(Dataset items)
- - - -

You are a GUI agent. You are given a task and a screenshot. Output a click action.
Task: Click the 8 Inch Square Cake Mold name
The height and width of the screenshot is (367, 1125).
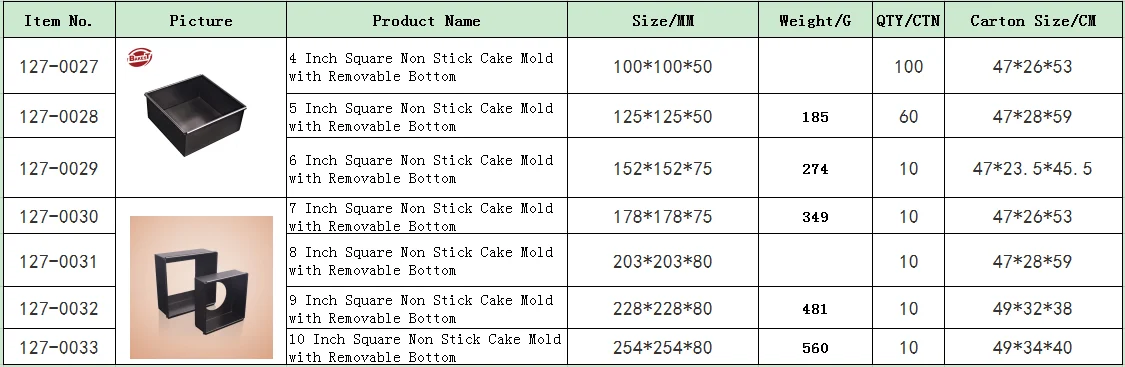pyautogui.click(x=422, y=261)
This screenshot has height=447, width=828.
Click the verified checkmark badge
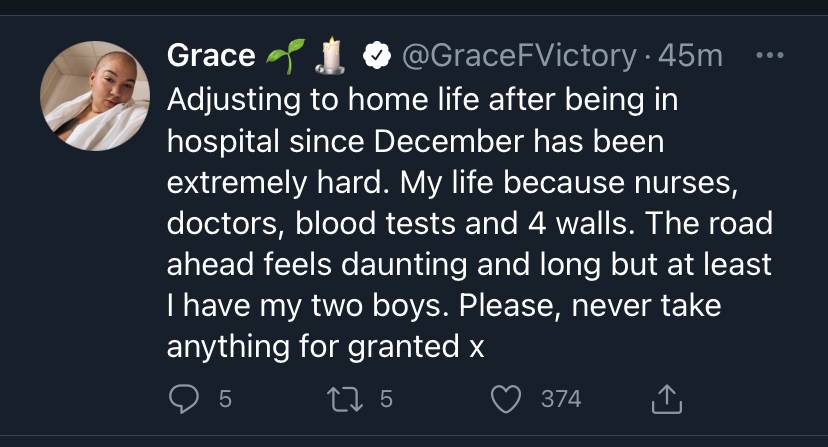tap(377, 55)
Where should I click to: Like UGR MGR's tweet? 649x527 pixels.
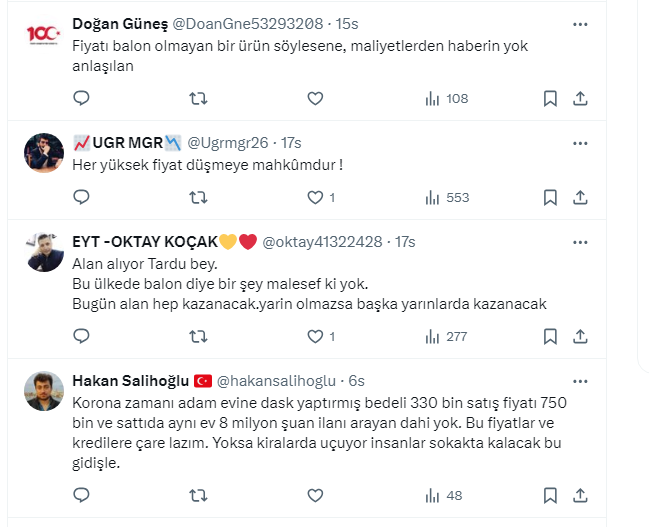tap(314, 197)
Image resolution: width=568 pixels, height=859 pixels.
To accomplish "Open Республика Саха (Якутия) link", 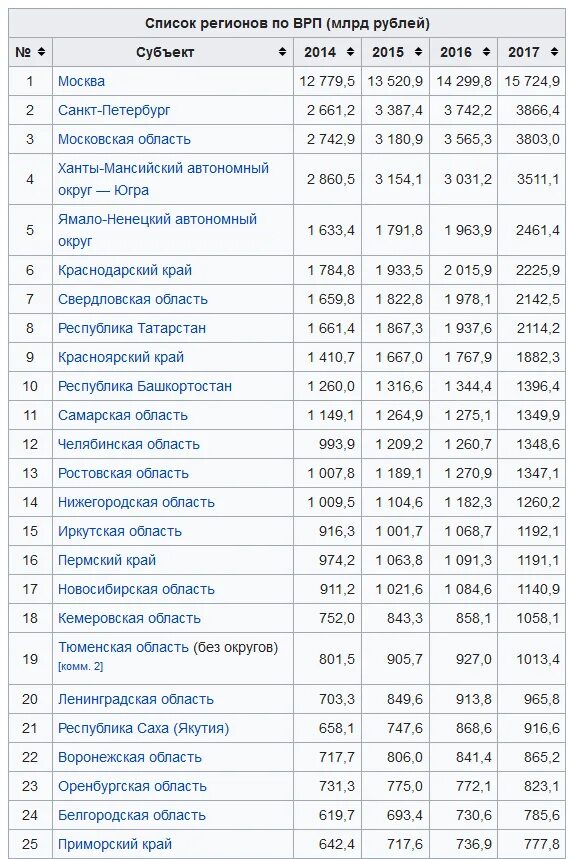I will point(144,728).
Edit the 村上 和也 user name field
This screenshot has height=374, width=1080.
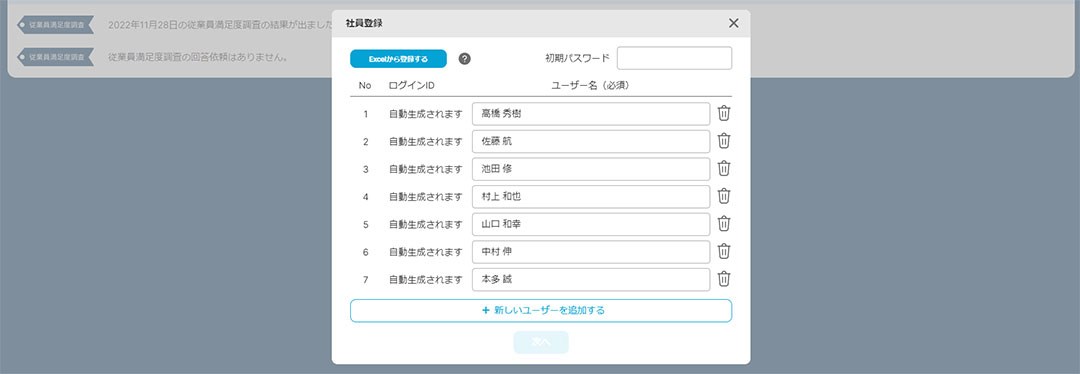[x=591, y=196]
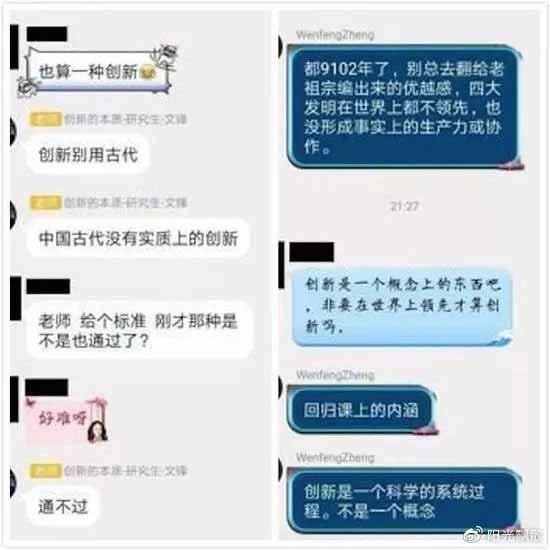Select the '也算一种创新' framed message bubble
The image size is (550, 550).
tap(96, 71)

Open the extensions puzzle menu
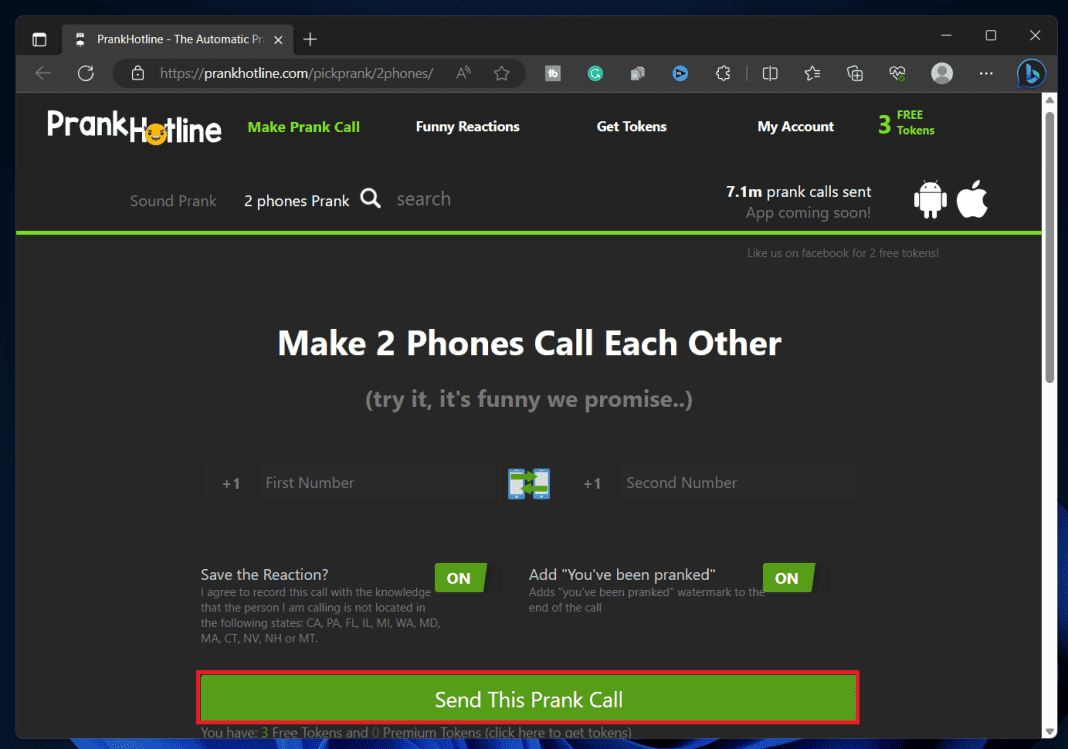click(723, 73)
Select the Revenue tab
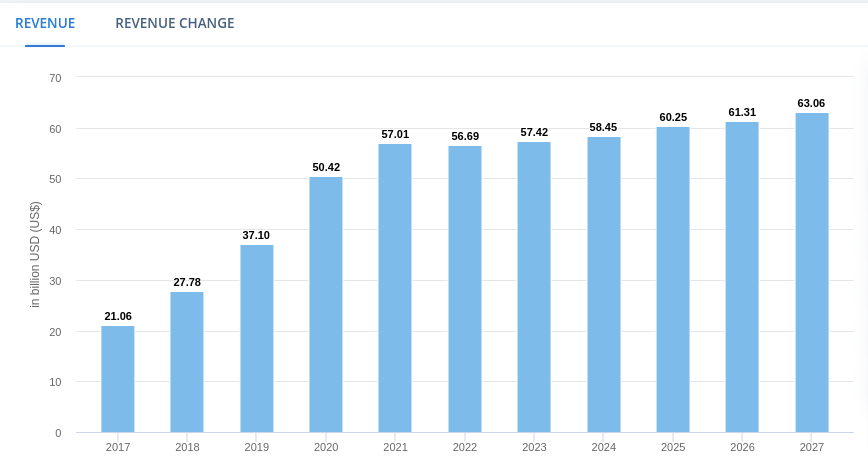 (x=45, y=23)
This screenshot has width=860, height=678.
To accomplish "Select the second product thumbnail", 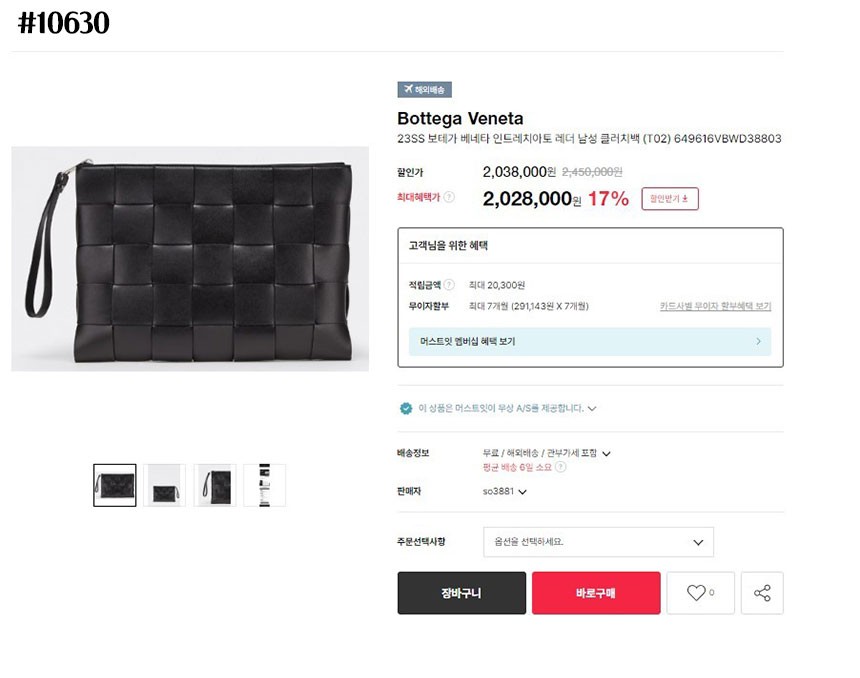I will [164, 485].
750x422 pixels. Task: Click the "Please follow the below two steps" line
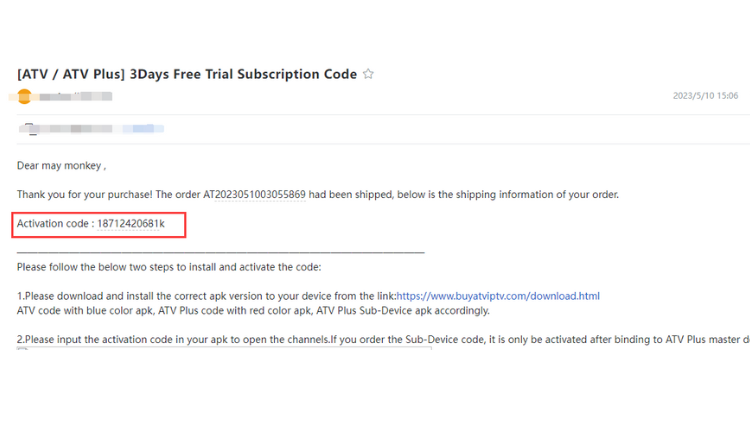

- - - -

Which lines of the material above contain the string "pixels", matching case? Pull out each one and copy it in full.

[RESULT OF THE TASK]
Where should I click to: Like UGR MGR's tweet? 649x527 pixels.
Image resolution: width=568 pixels, height=859 pixels.
750x422 pixels. Task: Click the "Please follow the below two steps" line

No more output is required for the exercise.